- Published on
Stop putting constants in catch-all classes.
The problem
At my previous gig, the outsourced IT team put in place some catch-all "constant" classes like: ValidationConstants, ErrorConstants, EventTypes.
Those "technical" classes existed solely to hold constants from across the entire codebase...
public class ValidationConstants {
public static final Set<String> VALID_ORDER_STATUSES_FOR_CANCELLATION = Set.of("PENDING", "CONFIRMED");
public static final Set<String> VALID_ORDER_STATUSES_FOR_REFUND = Set.of("SHIPPED", "DELIVERED");
public static final int MAX_INVENTORY_RESERVATION_MINUTES = 15;
public static final String SOME_UNRELATED_VALIDATION_THING = "...";
// ... 200 more constants
}
These classes have low functional cohesion. They group things by what they are (constants) rather than what they do.
A better approach
Put constants where they're used:
public class OrderCancellationService {
private static final Set<String> CANCELLABLE_STATUSES = Set.of("PENDING", "CONFIRMED");
private static final String ERROR_NOT_CANCELLABLE = "ORDER_001";
public CancellationResult cancel(Order order) {
if (!CANCELLABLE_STATUSES.contains(order.getStatus())) {
return CancellationResult.rejected(ERROR_NOT_CANCELLABLE);
}
// ...
}
}
Now OrderCancellationService is self-contained. You don't need to click through to three different files to understand what it does.
Package-by-layer vs package-by-feature
This is the same debate as package-by-layer vs package-by-feature.
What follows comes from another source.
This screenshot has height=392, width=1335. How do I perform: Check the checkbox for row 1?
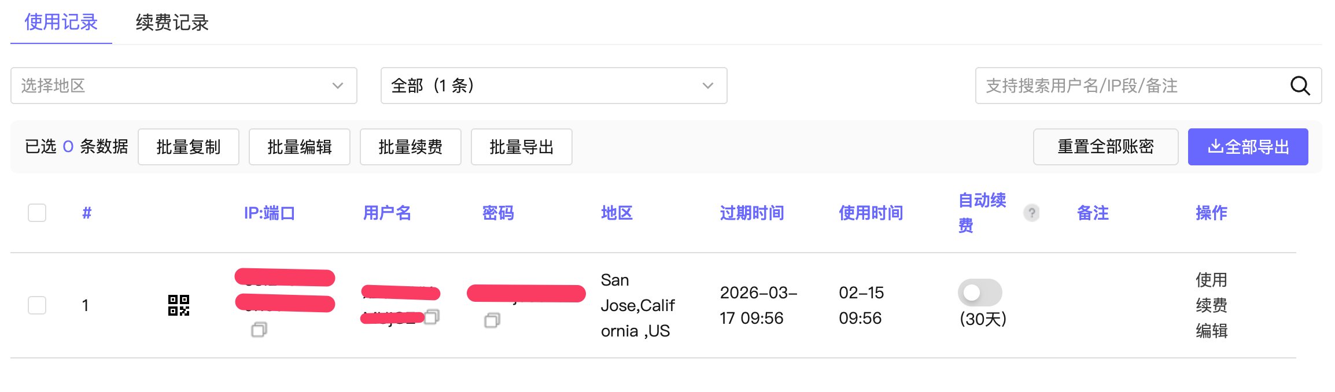(x=36, y=305)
Package-by-layer groups by technical role:
├── controllers/
├── services/
├── constants/ ← everything dumped here
└── mappers/
Package-by-feature groups by business capability:
├── orders/
│ ├── OrderController.java
│ ├── OrderCancellationService.java ← constants live here
│ └── OrderRefundService.java
└── inventory/
The second is more useful for the code reader because related things are together.